Abbiamo organizzato dei momenti di formazione per aiutare i genitori e i fratelli degli allievi a comunicare con loro, e renderli partecipi delle attività scolastiche. Durante le lezioni per i parenti si toccano anche problemi che riguardano i figli in generale: La buona alimentazione, l’igiene, la prevenzione delle malattie. Si toccano anche i rischi a cui i bambini sordomuti sono esposti come gli incidenti della strada, o le “tracasseries” e non per ultimo le violenze e abusi sulle figlie sordomute che non possono difendersi. Ben presto, dopo varie visite delle autorità, la scuola, prima del suo genere nella Diocesi di Isiro –Niangara, entrò a far parte del sistema scolastico nazionale.

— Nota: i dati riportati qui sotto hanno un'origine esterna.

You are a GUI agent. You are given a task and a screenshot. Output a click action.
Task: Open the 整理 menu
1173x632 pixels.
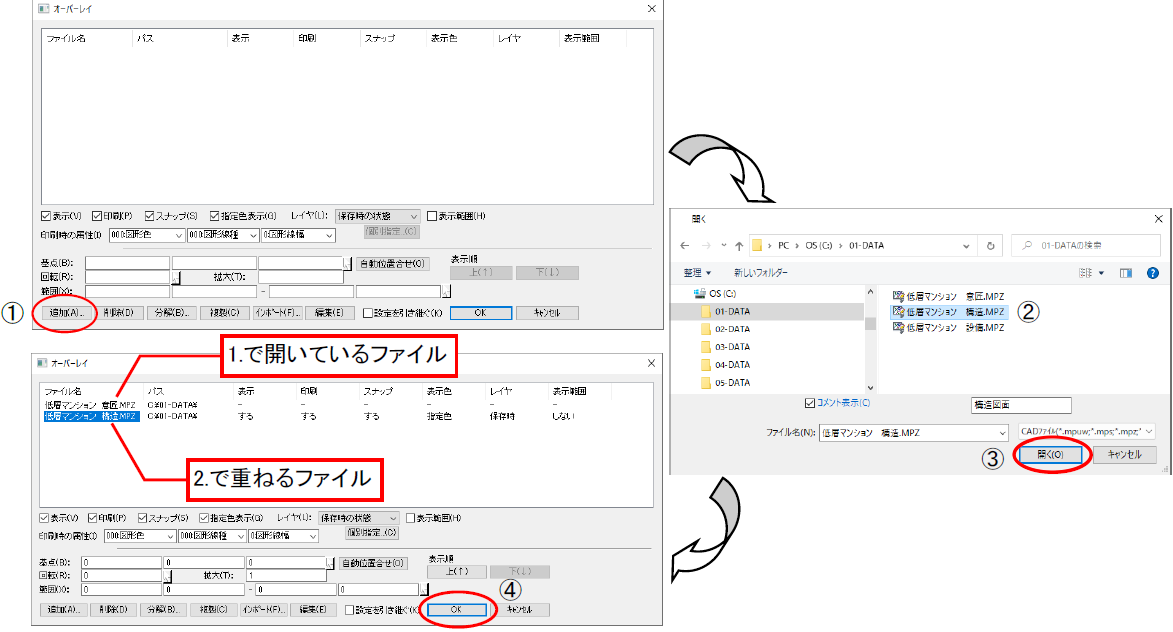[696, 273]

Per noi comboniani si avvicinava a grandi passi il momento di lasciare la Missione di Rungu consegnandola nelle mani del clero diocesano. Avevamo la fortuna della presenza delle volontarie del Coe di Barzio che si occupavano già della formazione dei bambini con la scuola materna, la scuola elementare “Angela Andriano” e nella collaborazione con le altre scuole del villaggio. Prendemmo contatti con le responsabili tra cui Lisetta che seguiva e dirigeva in particolare la presenza del Coe a Rungu e si dichiararono favorevoli a prendere la responsabilità della scuola per sordomuti, cosa che ci dava serenità e garanzie nuove sullo sviluppo della scuola.

Nei primi anni soltanto i bambini sordomuti di Rungu e dei villaggi non più lontani di 10 km potevano usufruire della nuova scuoletta. Ma visitando i villaggi più lontani si incontravano bambini nella stessa condizione, i cui parenti chiedevano alle volontarie del Coe di aiutarli.

Il Coe, con Nadia e Georgine più competenti nella gestione e nella direzione delle scuole, diedero un ulteriore impulso formando nuovi insegnanti e sviluppando le strutture. Fu costruito un “convitto” per accogliere i bambini che vengono da lontano, con personale per la cucina e per l’ assistenza diurna e notturna degli allievi. Ogni anno Maria Antonietta del Coe organizzava e dirigeva sessioni di formazione per gli insegnanti, per arricchire le loro conoscenze e le capacità di insegnamento. La maggioranza degli allievi provengono da famiglie cristiane. Tenendo conto delle difficoltà dei bambini ad avvicinarsi alle realtà spirituali e al Vangelo, si è cercato fin dal inizio di curare questo aspetto formativo con il linguaggio dei gesti. Partecipano attivamente alla Celebrazione eucaristica, con la preghiera, con la danza, e con il servizio come accoliti. L’abbé Vincent de Paul, ha preso a cuore la loro formazione spirituale e a sua volta si è impegnato nel apprendimento del linguaggio dei segni per celebrare la Messa anche con loro.

Nei nostri giorni, dal piccolo seme di senape dei primi tempi, è nato un albero bello e rigoglioso. Gli allievi sono su per giù una settantina, provenienti anche da villaggi lontani. La scuola “P. Giuseppe Ambrosoli” di Rungu è diventata stimolo per la riflessione sull’attenzione ai bambini meno fortunati, e fermento per nuove iniziative nella nostra sperduta regione. A Isiro i padri Domenicani hanno seguito l’esempio di Rungu e hanno iniziato una scuola simile.

Devo ringraziare il Signore per averci messo nel cuore la preoccupazione per questi bambini meno fortunati, perché la loro presenza sia un segno luminoso pere tutti e che generi attenzione e rispetto.